Task to complete:
Your answer is the listing, printed exactly as given.

************

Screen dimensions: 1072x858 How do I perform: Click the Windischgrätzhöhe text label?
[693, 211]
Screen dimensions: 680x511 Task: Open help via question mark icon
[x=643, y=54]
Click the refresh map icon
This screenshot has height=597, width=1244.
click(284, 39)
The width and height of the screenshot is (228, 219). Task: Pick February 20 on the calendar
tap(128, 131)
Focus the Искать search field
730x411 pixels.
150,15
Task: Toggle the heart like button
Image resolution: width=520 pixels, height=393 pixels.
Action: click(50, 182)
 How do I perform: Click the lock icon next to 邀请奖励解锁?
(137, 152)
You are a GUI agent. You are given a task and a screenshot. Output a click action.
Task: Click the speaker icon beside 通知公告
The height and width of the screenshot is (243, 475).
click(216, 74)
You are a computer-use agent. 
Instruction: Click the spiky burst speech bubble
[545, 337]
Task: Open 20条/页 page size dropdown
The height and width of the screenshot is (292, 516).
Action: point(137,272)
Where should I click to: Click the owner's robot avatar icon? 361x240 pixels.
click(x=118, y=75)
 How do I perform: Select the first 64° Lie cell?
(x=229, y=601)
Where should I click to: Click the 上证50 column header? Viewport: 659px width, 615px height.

************

Reply to the task:
Screen dimensions: 1072x858 How do I perform: Click the Windischgrätzhöhe text label?
[693, 211]
Screen dimensions: 680x511 Task: Open help via question mark icon
[x=643, y=54]
Click the refresh map icon
This screenshot has height=597, width=1244.
click(284, 39)
The width and height of the screenshot is (228, 219). Task: Pick February 20 on the calendar
tap(128, 131)
Focus the Искать search field
730x411 pixels.
150,15
Task: Toggle the heart like button
Image resolution: width=520 pixels, height=393 pixels.
Action: click(50, 182)
 How do I perform: Click the lock icon next to 邀请奖励解锁?
(137, 152)
You are a GUI agent. You are given a task and a screenshot. Output a click action.
Task: Click the speaker icon beside 通知公告
The height and width of the screenshot is (243, 475).
click(216, 74)
You are a computer-use agent. 
Instruction: Click the spiky burst speech bubble
[545, 337]
Task: Open 20条/页 page size dropdown
The height and width of the screenshot is (292, 516).
Action: point(137,272)
Where should I click to: Click the owner's robot avatar icon? 361x240 pixels.
click(x=118, y=75)
 How do I perform: Select the first 64° Lie cell?
(x=229, y=601)
Where should I click to: Click the 上证50 column header? Viewport: 659px width, 615px height.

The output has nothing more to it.